Senior Site Reliabilty Engineer - AWS Cloud Operations

synava
Full_timeKarlsruhe, Germany

📍 Job Overview

  • Job Title: Senior Site Reliability Engineer - AWS Cloud Operations
  • Company: synava
  • Location: Karlsruhe, Germany
  • Job Type: On-site, Full-time
  • Category: DevOps Engineer, System Administrator, Web Infrastructure
  • Date Posted: July 30, 2025
  • Experience Level: Mid-Senior level (5-10 years)
  • Remote Status: On-site

🚀 Role Summary

  • Design and implement cloud architecture best practices, ensuring reliability, scalability, and security in a complex multi-account AWS environment.
  • Collaborate with DevOps, AWS Admins, and the Developer Team to drive automation, observability, and security initiatives.
  • Lead the design and implementation of scalable, highly available cloud-native systems and telemetry stacks.
  • Foster Infrastructure as Code (IaC) best practices and automate provisioning and configuration tasks.
  • Define and implement Service Level Objectives (SLOs) and Service Level Indicators (SLIs) for active service quality management.

📝 Enhancement Note: This role requires a strong background in AWS cloud operations, with a focus on architecture, automation, and observability. Candidates should be comfortable working in a complex, multi-account environment and driving improvements in reliability, security, and performance.

💻 Primary Responsibilities

  • Architecture & Design:

    • Design and implement cloud architecture best practices.
    • Advise on platform component selection for existing or new products.
    • Collaborate with stakeholders to define and implement scalable, highly available cloud-native systems.
  • Operations & Observability:

    • Design and implement scalable, highly available cloud-native systems within a complex, multi-account organization.
    • Build a cost-efficient, compliant, and organization-wide usable telemetry stack.
    • Support the definition of Service Level Objectives (SLOs) and Service Level Indicators (SLIs) for active service quality management.
  • Automation & Infrastructure as Code:

    • Promote IaC best practices and automate provisioning and configuration tasks to improve efficiency and consistency.
    • Lead the implementation of CI/CD pipelines for operational tasks.
    • Develop strategies for secure, cross-account deployments.
  • Security & Identity:

    • Design and implement an IAM strategy, including concepts such as Zero Trust, RBAC, and SSO.
    • Collaborate with other teams on organizational unit (OU) structures and shared service accounts.
    • Implement compliance automation using policies as code, such as Service Control Policies, AWS Config, and AWS Security Hub.

📝 Enhancement Note: This role involves a mix of strategic planning, hands-on engineering, and collaboration with various teams. Candidates should be comfortable working in a dynamic environment and driving initiatives that improve the overall reliability, security, and performance of the cloud platform.

🎓 Skills & Qualifications

Education: A bachelor's degree in Computer Science, Engineering, or a related field.
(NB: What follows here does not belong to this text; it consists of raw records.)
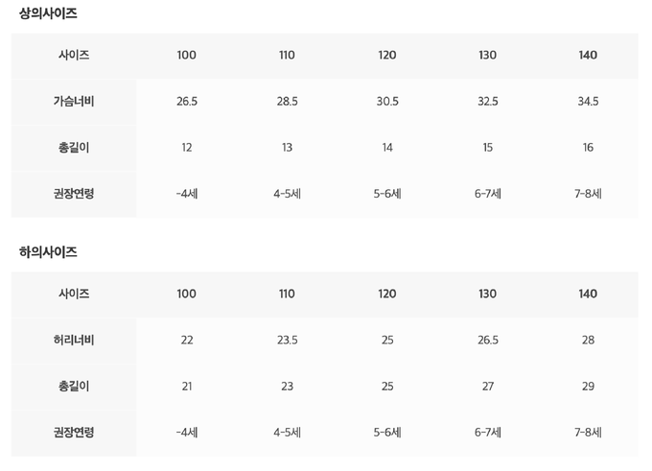Image resolution: width=652 pixels, height=471 pixels.
Task: Select bottoms total length value 29
Action: 588,387
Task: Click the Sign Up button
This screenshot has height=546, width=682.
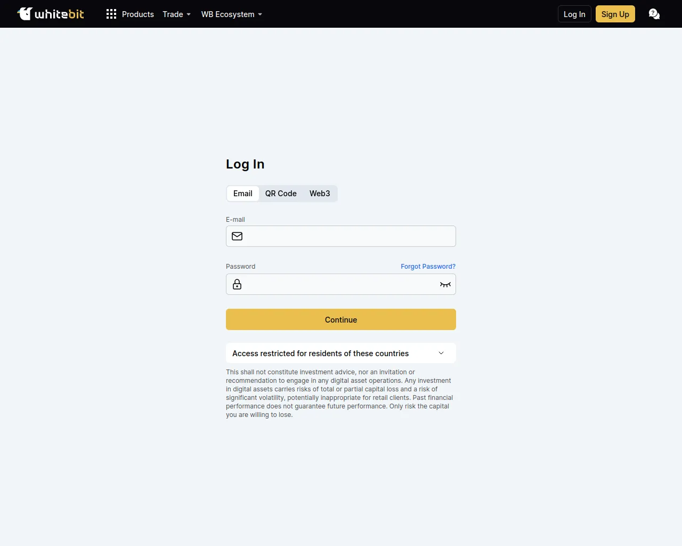Action: [x=615, y=14]
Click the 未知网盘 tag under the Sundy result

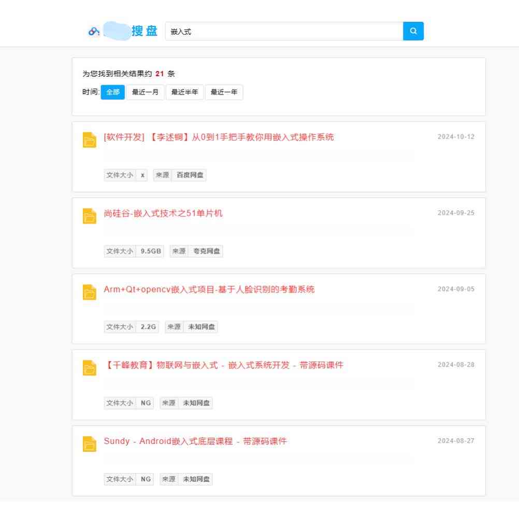click(x=197, y=479)
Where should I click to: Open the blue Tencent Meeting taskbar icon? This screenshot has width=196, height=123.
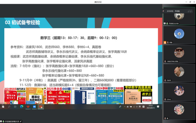34,107
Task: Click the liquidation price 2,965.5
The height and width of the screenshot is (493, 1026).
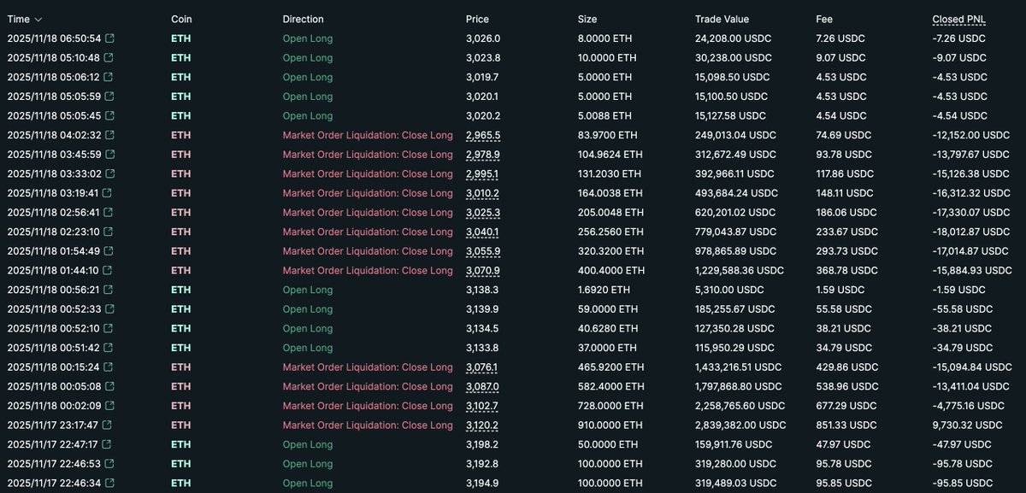Action: 483,135
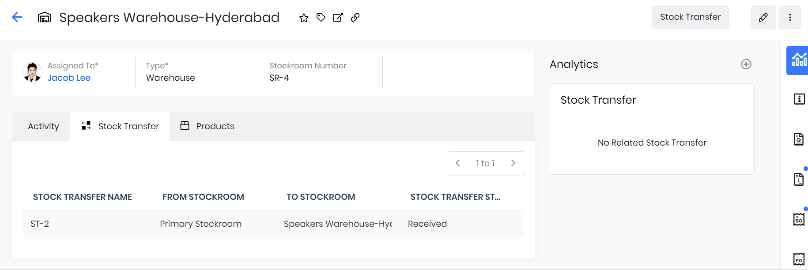Open the Analytics panel icon in sidebar

[798, 60]
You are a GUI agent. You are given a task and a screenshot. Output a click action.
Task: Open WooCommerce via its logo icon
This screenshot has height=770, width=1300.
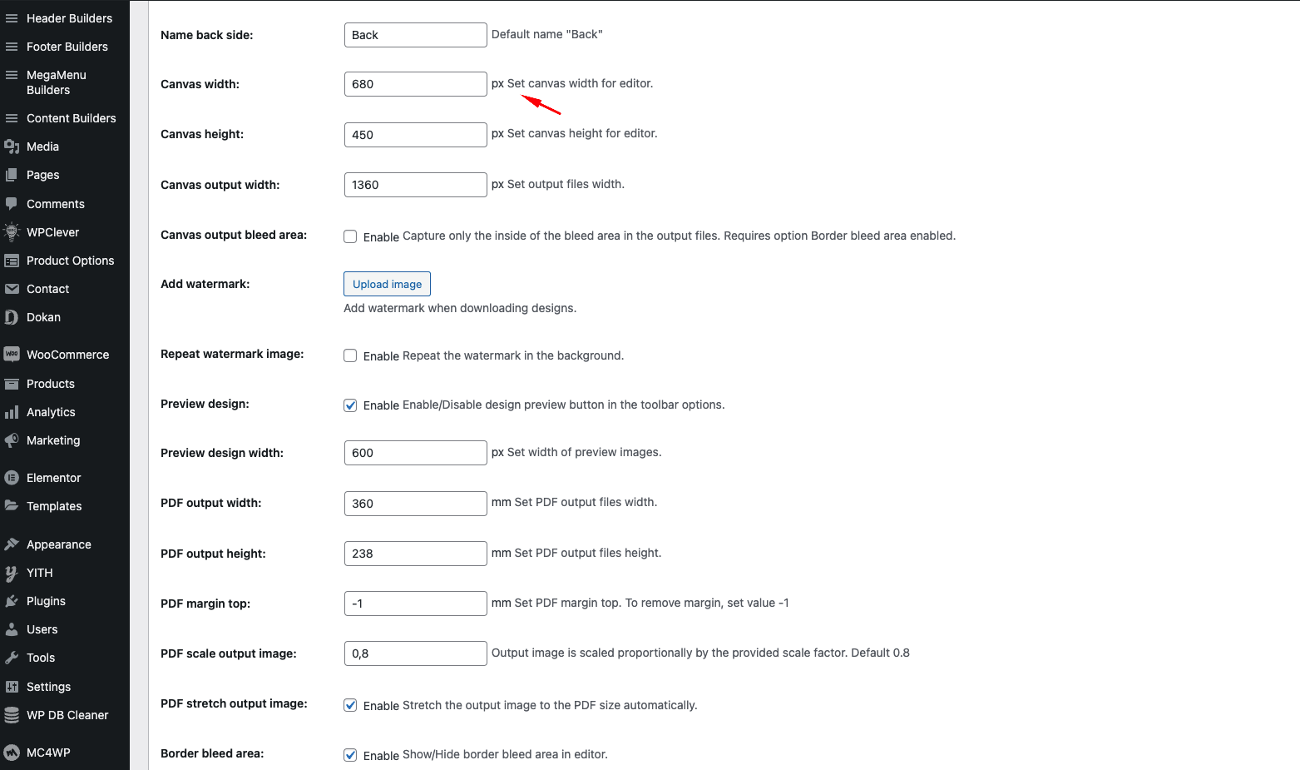12,355
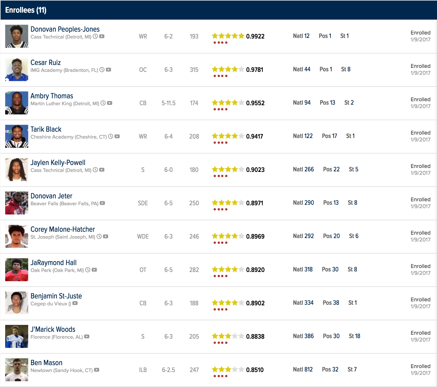
Task: Open the Benjamin St-Juste name link
Action: point(56,296)
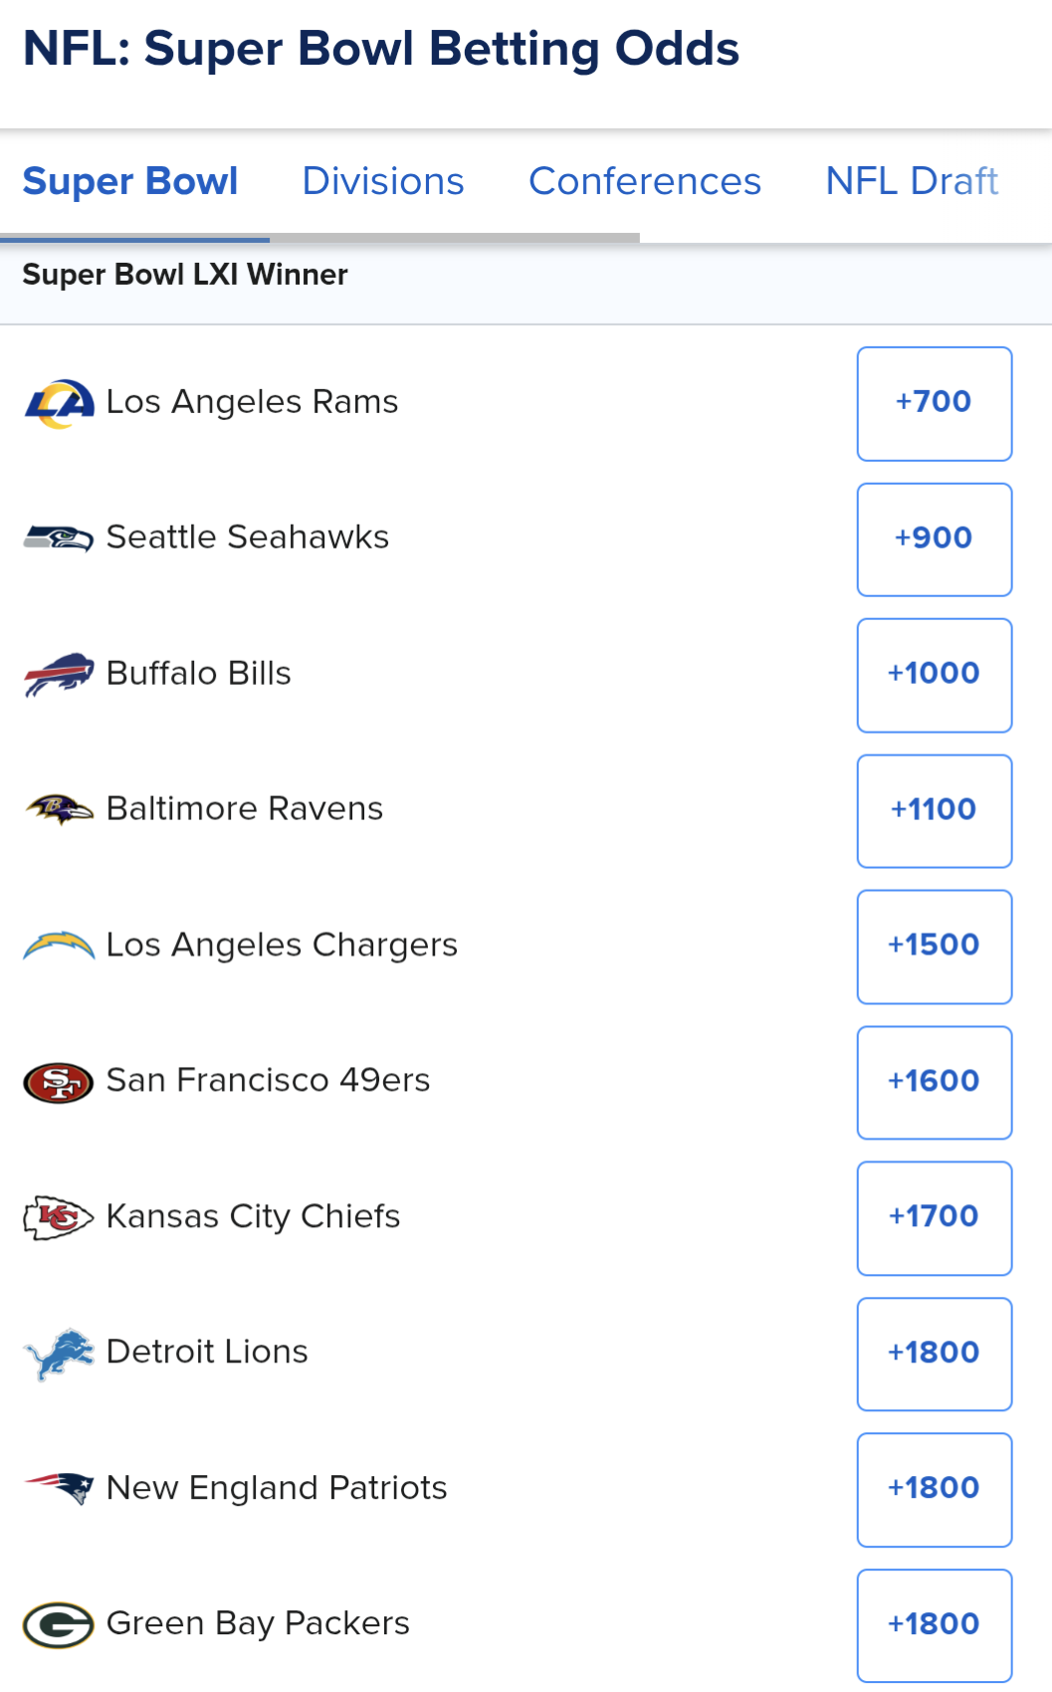The image size is (1052, 1692).
Task: Click the Kansas City Chiefs logo
Action: coord(59,1217)
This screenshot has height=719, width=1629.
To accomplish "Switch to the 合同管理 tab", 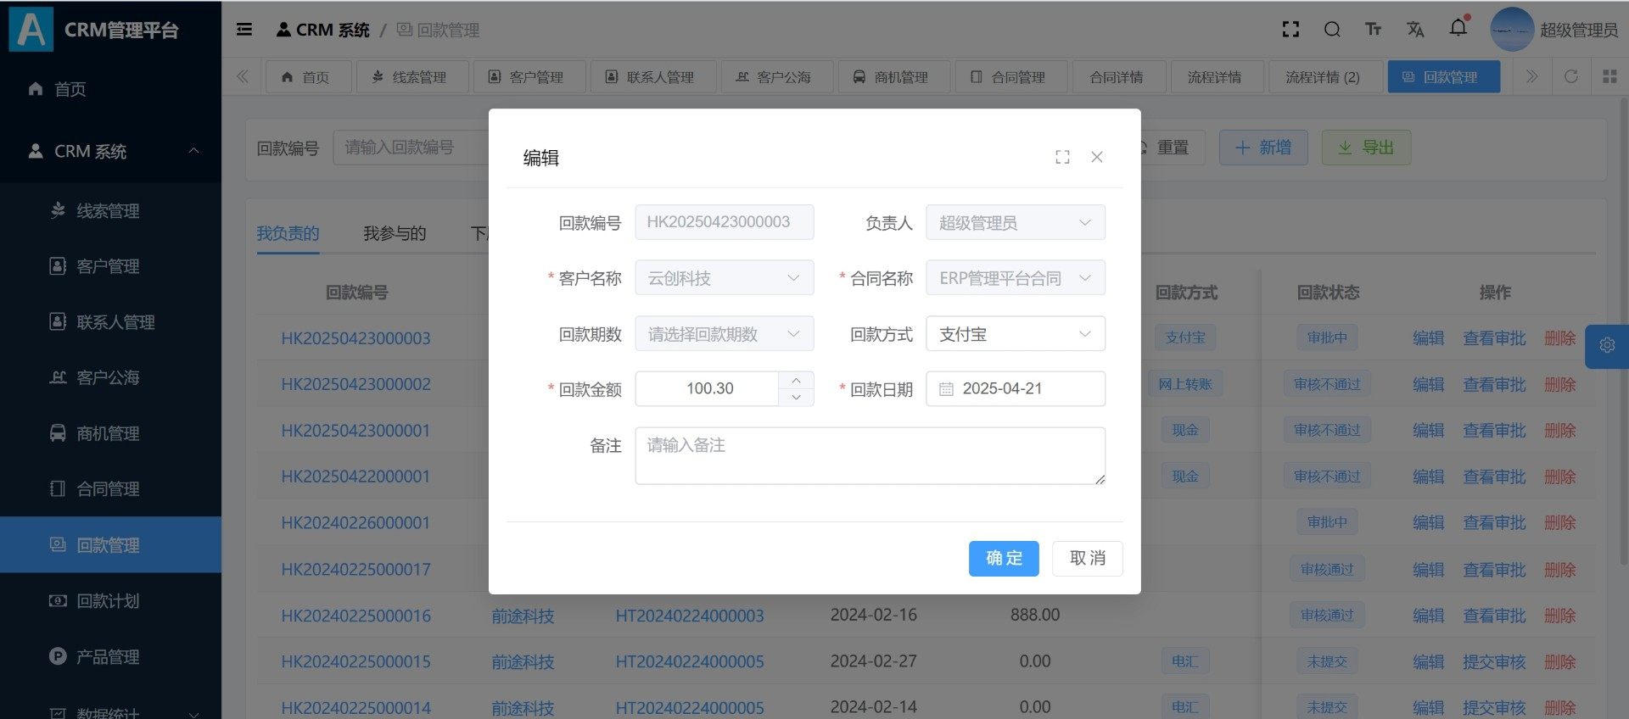I will (x=1009, y=77).
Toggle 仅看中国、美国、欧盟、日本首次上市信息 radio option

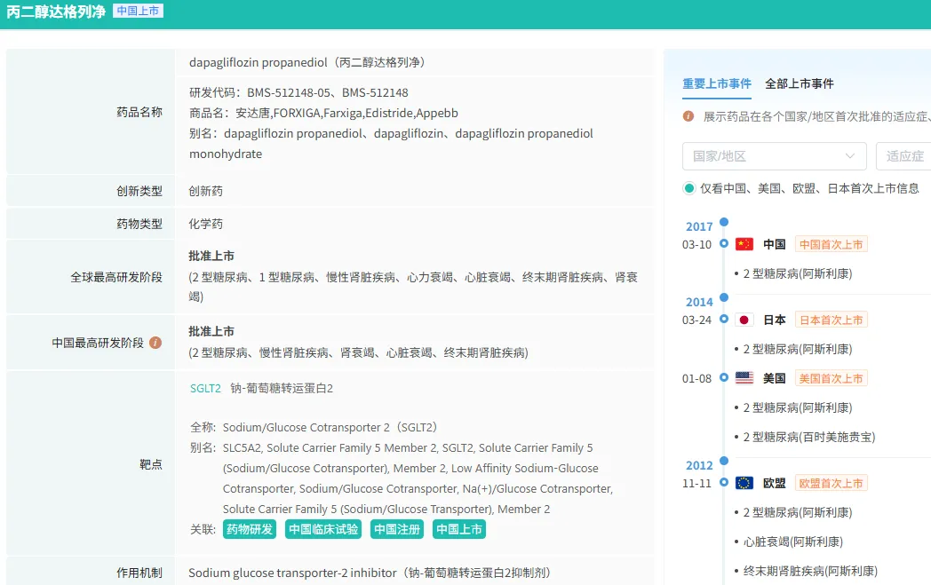689,188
Relevant experience may be considered in lieu of a degree.

Experience: 5+ years of experience as a Site Reliability Engineer, DevOps Engineer, or Cloud Engineer in productive AWS or comparable cloud environments.

Required Skills:

  • Proven experience with AWS services, including EC2, RDS, VPC, IAM, Route 53, CloudTrail, AWS Organizations, Resource Access Manager (RAM), and AWS SSO.
  • Strong knowledge of Infrastructure as Code (IaC) frameworks, such as AWS CDK, Terraform, and CloudFormation, with a focus on reusable, cloud-agnostic infrastructure patterns.
  • Experience with modern observability tools, such as Prometheus, Grafana, and OpenTelemetry (OTel), for metrics, logging, and distributed tracing.
  • Proficiency in designing secure cloud network architectures and implementing compliance-compliant access controls in cloud-native environments.
  • Excellent troubleshooting skills and a strong ownership mindset.
  • Fluent English skills (German is a plus).

Preferred Skills:

  • Experience with Kubernetes deployments, Helm, IAM integration, autoscaling, and advanced troubleshooting.
  • Familiarity with policy-as-code frameworks, such as AWS Service Control Policies (SCPs), AWS Config Rules, or similar governance tools.
  • Knowledge of incident management and compliance processes in cloud environments.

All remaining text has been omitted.